投稿者:みどりのひかり - この投稿者のレビュー一覧を見る
この岩波の歎異抄は金子大栄校注となっていて、まるまる現代語訳をしているものではなく、用語の説明や歎異抄への解説がしてあります。
擬似恋愛 ある風俗嬢の告白 浅葉チエ著
の書評に弥陀の誓願不思議ということばを使い、この歎異抄にハイパーリンクを貼ったので、ここに歎異抄の第1条の内容を掲げ、そのおおよその意味を説明しておこうと思います。私は専門家ではないので自分で訳すということはできませんが、東京大学印度哲学科を出られた
紀野一義先生
の講話はよく伺いましたのでそのときのお話をもとに説明いたします。
*
歎異抄 第1条
弥陀の誓願不思議にたすけられまいらせて、往生をばとぐるなりと信じて、念仏まうさんとおもひたつこころのをこるとき、すなわち摂取不捨(せっしゅふしゃ)の利益(りやく)にあづけしめたまふなり。弥陀の本願には、老少善悪のひとをえらばれず、ただ信心を要とすとしるべし。そのゆへは、罪悪深重(ざいあくじんぢゅう)、煩悩熾盛(ぼんなうしじゃう)の衆生をたすけんがための願にてまします。しかれば本願を信ぜんには、他の善も要にあらず、念仏にまさるべき善なきゆへに。悪をもおそるべからず、弥陀の本願をさまたぐるほどの悪なきがゆへにと、云々。
*
:
第1条のおおよその意味
弥陀の誓願不思議というものにたすけられて、死ねばちゃんと浄土に往生できるのだと信じて南無阿弥陀仏と、その仏の名前を呼ぼうと思いたつ心が起こったその時その刹那に、すなわち収めとって捨てない、仏の胸の中に抱かれてしまう、そういう利益にあずけられるのだ。その阿弥陀如来の本願には本願の対象は、老人であるとか若いとか善人であるとか悪人であるとかというような区別はない。ただ信ずること、つまり、阿弥陀如来に救われると信ずるこころ、それだけが必要だ。なぜなら、罪が深くて欲と迷いとが盛んな人々を助けようという願なのだ。であるからその本願を信じたからには、ほかに何の善も必要ではない。何故なら念仏と言うことが最高の善なのだから。その最高の善さえあれば他の善は必要がない。悪をおそれることもない。弥陀の本願を妨げられるほどの悪はこの世には存在しないからだ。
:
ここで念仏ということを、紀野先生は「仏の名前を呼ぼう」というふうにしているわけですが、これは、茶道裏千家家元の千宗室 (15代)さんの、{「お母さん」と叫ぼう}と言ったことと同じだと思います。
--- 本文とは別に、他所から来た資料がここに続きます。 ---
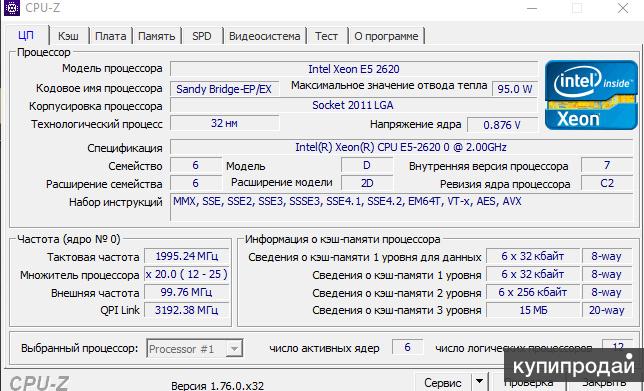Click the Сервис button
644x391 pixels.
[442, 382]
〈 特攻隊は、前日に出撃命令が出るわけですが、私も終戦が1日遅かったら今日ここにはいなかったでしょう。命令がでるまで一番会いたいのは母親だった。父親には申し訳なかったが、死に直面する恐怖から救われる道として、母親に会いたいという気持ちが強かった。そこで、飛行場に出て、郷里の方を向いて「おかあさん」と叫ぼう、それで心が穏やかになればと、私が提案しました。みんなは初めはそんなことができるかと言っていましたが、私が飛行場で「お母さん」と何度も叫んでいるとみんなも出てきて、泣きながら「お母さん」を叫んでいましたね。そして、翌日には片道の燃料で出撃して行きました。〉
[「禅と人間」対談 千宗室・谷耕月 正眼短期大学創立40周年記念論集]より
だから「おかあさん」と叫ぼうと思い立ったその瞬間、その刹那に「弥陀の誓願不思議」にたすけられて仏の胸の中に抱かれる。
{弥陀の誓願不思議にたすけられまいらせて}というのは、弥陀の誓願に不思議にも助けられて、ということではない。「弥陀の誓願不思議」というひとかたまりなのだ。本当は「弥陀の誓願」だけでもよいのだがこれに「不思議」をくっつけなければどうにもならないのである。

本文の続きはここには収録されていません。